- On May 19th, certain government bonds rose in value, while futures on the S&P 500 stocks index fell and oil prices fell.
- The price of bitcoin plummeted 30% on reports that China was planning a crackdown on digital currencies.
- If retail investors decide to return to stocks, any significant and persistent drop in crypto might serve as a catalyst for a recovery in riskier sectors of the stock market.
The crypto-industry has been thriving for quite some time already, and the global covid pandemic helped it as well. The main reasons for that were that more and more people were investing their money in cryptos in the hope to generate financial profits during this tough economic time.
This month’s massive collapse in cryptocurrency prices and subsequent rebound reverberated across traditional asset classes, perhaps providing a taste of what would happen in the case of a more significant shake-up. On May 19th, certain government bonds rose in value, while futures on the S&P 500 stocks index fell and oil prices fell as the price of bitcoin plummeted 30% on reports that China was planning a crackdown on digital currencies. The Japanese yen, a currency that is frequently in favor during times of stress also rose. After several hours, bitcoin strongly recovered. However, the turbulence drew the attention of major market players which was rare.
The impetus for these swings appears to have been a sharp crash in bitcoin, it was noted by the Rabobank rates analysts Richard McGuire and Lyn Graham-Taylor in their usual report the following day. Even a vulnerable publication like the Rabo Rates Daily has been obliged to acknowledge the importance of cryptocurrencies. It appears difficult to conceive of how there may be a direct relation between bitcoin’s manipulations and moves on the part of the global financial market.
Typically, esoteric variables such as tweets from Bitcoin lover Elon Musk, whose electric car business Tesla has purchased substantial numbers of the tokens, driving crypto values. Price changes in highly speculative cryptocurrencies seldom, if ever, have an impact on established and regulated markets. Cryptocurrencies sank dramatically again on Friday Afternoon as China’s vice premier Liu He reaffirmed Beijing’s intent to prohibit cryptocurrency mining and trade. The announcement caused bitcoin’s value to drop 12%, Ethereum’s value to drop 20%, and dogecoin’s value to drop 18%. The sell-off spread to the US stock market with the tech-heavy Nasdaq falling in the last hour of trade.
The price volatility is the main reason why people are skeptical towards crypto trading or investment, which can also be perceived as an advantage since those who bought bitcoins in September 2020 at approximately 10,000 USD, in March their funds were 5 times more, roughly to say more than 60,000 USD. However, due to the general negative attitudes towards the crypto-industry, a lot of brokerage companies are using marketing tips, such as giving the small amount of bitcoin no deposit bonus for signing up on the website or even for registering a friend. The same way was used by one of the major crypto platforms, Binance.com where the number of users was massively increased.
Soren Willmann, who is a credit analyst at Barclays, also highlighted that Bitcoin’s turbulence has rocked European corporate bonds. Direct ramifications are difficult to imagine, but to the degree that the crypto correction coincides with weakness in shares of modern technological businesses, it matters to European credit, since the markets find it difficult to ignore S&P 500 weakness.
There is a lot of demand on the financial market for the crypto-industry, which directly increases the number of companies that were involved in providing the clients with the proper help. It is no surprise that as a result, the fraudulent activities increased and many people were involved in the scams. This is why the topic of bitcoin’s applicability to broader markets has become more serious among investors as authorities across the world aggressively circle the cryptocurrency circle, largely in an effort to strengthen consumer safeguards.
However, when it comes to the trustworthiness of the market, its volatility affects the investor’s attitude, and the volatility itself is dependent on many aspects. One of the main aspects, in this case, that should be taken into consideration is the impact of news and announcements.
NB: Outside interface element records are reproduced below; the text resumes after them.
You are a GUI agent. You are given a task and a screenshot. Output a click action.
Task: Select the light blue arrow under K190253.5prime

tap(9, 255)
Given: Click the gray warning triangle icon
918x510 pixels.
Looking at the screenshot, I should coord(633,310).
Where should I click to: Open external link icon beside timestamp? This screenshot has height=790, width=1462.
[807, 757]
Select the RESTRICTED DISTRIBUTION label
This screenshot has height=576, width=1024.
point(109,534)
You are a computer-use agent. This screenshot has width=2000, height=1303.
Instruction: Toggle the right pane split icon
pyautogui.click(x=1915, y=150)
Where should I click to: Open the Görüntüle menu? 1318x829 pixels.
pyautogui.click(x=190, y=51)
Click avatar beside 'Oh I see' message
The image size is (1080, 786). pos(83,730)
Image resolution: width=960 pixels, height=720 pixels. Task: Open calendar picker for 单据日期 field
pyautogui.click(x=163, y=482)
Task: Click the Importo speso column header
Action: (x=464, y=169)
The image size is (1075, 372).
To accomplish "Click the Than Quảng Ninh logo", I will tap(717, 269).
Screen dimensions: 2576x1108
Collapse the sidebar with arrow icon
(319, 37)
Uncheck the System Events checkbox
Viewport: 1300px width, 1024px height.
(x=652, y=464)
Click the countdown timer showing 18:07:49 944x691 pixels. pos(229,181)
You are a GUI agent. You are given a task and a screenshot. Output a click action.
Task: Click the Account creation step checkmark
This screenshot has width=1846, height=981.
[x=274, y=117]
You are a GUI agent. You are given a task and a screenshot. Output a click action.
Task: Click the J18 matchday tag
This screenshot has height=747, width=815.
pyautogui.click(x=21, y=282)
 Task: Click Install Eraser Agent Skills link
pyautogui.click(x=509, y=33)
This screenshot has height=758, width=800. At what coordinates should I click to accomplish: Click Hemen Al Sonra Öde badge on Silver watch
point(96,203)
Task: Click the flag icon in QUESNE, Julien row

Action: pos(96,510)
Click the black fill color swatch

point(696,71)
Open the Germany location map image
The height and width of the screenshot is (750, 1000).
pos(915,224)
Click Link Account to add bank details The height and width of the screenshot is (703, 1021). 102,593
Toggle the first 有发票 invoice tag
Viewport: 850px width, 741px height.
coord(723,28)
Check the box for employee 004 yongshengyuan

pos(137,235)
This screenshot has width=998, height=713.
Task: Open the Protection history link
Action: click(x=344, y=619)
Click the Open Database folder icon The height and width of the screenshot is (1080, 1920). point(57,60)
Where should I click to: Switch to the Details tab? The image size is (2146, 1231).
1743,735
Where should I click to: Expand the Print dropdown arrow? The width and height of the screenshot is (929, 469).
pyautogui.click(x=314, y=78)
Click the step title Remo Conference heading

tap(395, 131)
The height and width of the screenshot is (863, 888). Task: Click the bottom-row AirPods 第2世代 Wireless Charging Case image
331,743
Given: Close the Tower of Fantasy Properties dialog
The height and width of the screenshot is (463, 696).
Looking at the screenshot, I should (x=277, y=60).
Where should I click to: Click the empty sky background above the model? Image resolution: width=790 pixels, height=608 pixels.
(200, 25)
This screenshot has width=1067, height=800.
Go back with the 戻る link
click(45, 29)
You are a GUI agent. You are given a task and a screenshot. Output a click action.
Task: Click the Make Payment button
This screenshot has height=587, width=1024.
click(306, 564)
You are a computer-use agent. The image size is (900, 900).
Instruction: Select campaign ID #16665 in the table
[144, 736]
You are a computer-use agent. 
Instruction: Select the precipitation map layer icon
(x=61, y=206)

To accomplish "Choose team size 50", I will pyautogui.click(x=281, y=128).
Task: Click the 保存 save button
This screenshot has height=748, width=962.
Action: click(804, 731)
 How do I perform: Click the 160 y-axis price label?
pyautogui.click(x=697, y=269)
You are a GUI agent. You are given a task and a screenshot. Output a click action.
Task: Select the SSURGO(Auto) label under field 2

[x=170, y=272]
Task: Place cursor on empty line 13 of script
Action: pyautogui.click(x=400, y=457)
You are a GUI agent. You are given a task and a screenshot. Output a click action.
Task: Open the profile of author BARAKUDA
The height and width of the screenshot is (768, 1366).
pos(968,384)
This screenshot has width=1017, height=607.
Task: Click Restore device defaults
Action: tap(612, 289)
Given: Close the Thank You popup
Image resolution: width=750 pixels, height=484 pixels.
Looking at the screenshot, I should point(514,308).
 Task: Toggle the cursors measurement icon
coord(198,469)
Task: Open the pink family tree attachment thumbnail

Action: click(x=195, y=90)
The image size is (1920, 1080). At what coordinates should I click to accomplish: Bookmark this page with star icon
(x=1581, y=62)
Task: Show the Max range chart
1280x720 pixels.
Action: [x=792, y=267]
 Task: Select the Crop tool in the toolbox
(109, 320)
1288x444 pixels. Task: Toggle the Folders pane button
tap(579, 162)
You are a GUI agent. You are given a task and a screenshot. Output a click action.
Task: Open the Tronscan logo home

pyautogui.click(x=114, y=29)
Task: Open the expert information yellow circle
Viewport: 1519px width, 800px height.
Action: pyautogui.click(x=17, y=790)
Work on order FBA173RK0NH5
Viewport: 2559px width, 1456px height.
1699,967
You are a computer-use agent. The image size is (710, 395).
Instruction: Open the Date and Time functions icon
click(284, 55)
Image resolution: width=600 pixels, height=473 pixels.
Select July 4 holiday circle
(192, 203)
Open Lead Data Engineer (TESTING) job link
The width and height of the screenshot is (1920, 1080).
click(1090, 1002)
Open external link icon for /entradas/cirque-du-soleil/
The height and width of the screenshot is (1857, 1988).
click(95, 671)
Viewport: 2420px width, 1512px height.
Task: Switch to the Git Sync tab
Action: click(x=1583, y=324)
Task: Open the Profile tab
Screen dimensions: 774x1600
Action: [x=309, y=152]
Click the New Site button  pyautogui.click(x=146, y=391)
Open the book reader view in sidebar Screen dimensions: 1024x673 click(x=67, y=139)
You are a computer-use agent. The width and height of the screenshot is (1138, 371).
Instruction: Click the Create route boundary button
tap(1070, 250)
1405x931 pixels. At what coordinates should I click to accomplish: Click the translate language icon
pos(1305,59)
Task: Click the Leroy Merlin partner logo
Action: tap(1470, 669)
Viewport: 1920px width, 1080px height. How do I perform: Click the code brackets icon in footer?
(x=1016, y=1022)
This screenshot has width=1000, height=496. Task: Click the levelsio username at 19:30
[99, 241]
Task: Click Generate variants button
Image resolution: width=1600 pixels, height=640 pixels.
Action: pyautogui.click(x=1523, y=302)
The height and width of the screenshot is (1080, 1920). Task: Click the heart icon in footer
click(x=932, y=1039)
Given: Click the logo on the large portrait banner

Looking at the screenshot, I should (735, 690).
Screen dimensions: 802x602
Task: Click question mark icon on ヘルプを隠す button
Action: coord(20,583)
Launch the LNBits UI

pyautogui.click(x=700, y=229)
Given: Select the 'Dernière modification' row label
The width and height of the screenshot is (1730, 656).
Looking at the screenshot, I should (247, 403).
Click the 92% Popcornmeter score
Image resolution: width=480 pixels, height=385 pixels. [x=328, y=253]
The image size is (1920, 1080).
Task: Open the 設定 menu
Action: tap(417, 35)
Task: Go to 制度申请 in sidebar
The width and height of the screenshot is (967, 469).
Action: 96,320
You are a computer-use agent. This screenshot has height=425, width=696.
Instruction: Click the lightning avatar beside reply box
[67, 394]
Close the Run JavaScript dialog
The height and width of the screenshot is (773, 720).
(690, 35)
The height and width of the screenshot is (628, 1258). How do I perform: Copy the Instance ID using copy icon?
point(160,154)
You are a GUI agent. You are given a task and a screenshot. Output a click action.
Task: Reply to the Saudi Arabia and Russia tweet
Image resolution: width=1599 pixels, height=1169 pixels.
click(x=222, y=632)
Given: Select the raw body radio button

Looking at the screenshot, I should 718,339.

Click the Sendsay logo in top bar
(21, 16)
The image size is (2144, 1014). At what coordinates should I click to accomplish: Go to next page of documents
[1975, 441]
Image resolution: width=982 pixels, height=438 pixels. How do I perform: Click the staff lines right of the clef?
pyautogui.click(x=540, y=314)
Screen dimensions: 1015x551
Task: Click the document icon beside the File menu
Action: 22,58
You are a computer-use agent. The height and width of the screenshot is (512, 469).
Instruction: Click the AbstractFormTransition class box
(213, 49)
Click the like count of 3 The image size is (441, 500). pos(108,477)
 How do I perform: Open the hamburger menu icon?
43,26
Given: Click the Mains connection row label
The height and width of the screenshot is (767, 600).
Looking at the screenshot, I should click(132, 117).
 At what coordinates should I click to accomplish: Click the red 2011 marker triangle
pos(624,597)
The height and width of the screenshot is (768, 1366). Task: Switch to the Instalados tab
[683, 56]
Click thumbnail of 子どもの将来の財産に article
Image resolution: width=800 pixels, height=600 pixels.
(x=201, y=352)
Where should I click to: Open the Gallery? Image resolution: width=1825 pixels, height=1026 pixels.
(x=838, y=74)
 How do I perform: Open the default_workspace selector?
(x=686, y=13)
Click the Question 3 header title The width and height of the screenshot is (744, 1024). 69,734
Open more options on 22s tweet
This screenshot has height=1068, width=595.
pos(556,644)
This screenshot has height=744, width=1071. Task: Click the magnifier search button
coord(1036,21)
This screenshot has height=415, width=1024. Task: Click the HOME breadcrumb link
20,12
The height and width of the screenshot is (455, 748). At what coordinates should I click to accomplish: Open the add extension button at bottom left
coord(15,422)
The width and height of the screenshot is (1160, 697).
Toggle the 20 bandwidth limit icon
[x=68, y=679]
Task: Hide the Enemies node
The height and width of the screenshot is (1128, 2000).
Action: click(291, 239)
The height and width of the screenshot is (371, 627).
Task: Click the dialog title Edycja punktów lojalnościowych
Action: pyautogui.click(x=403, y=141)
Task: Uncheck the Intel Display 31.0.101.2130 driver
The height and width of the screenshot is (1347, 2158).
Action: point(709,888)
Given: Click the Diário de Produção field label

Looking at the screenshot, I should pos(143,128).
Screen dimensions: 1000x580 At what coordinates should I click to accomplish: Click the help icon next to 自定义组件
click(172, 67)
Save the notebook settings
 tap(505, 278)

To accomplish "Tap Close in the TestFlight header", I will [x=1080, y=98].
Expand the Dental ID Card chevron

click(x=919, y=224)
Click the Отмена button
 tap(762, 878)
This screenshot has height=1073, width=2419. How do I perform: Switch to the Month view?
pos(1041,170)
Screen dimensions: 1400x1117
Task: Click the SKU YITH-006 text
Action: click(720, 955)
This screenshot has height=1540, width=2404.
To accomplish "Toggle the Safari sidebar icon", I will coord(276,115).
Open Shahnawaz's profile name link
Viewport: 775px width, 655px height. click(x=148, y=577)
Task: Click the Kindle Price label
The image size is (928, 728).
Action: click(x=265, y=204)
We have already seen how several world events have caused the price fluctuation, for example, the acceptance of bitcoin as a payment method by Tesla, which almost doubled the price of Bitcoin, but then, when Elon Musk announced that they would stop accepting it, the price was decreased by 50%.
The same case was when there were rumors about Microsoft starting accepting bitcoin payments, which also directly increased the demand as well as the price, however, when Bill Gates denied the rumors prices started declining as well.
One hypothesis is that if bitcoin prices plummet, it will be a significant hit to household budgets for retail investors, undermining the narrative that the booming consumer will keep stock markets afloat. Furthermore, certain funds and family offices have invested in cryptocurrencies causing a rise in interest among investment banks looking to meet demand. On the margins, a significant decrease in cryptocurrency might dampen the market’s desire for riskier investments.
On the other hand, a rise in crypto trading has corresponded with a reduction in volumes on the platforms that are used for stock trading popular with day traders who want to make a quick buck. If retail investors decide to return to stocks, any significant and persistent drop in crypto might serve as a catalyst for a recovery in riskier sectors of the stock market.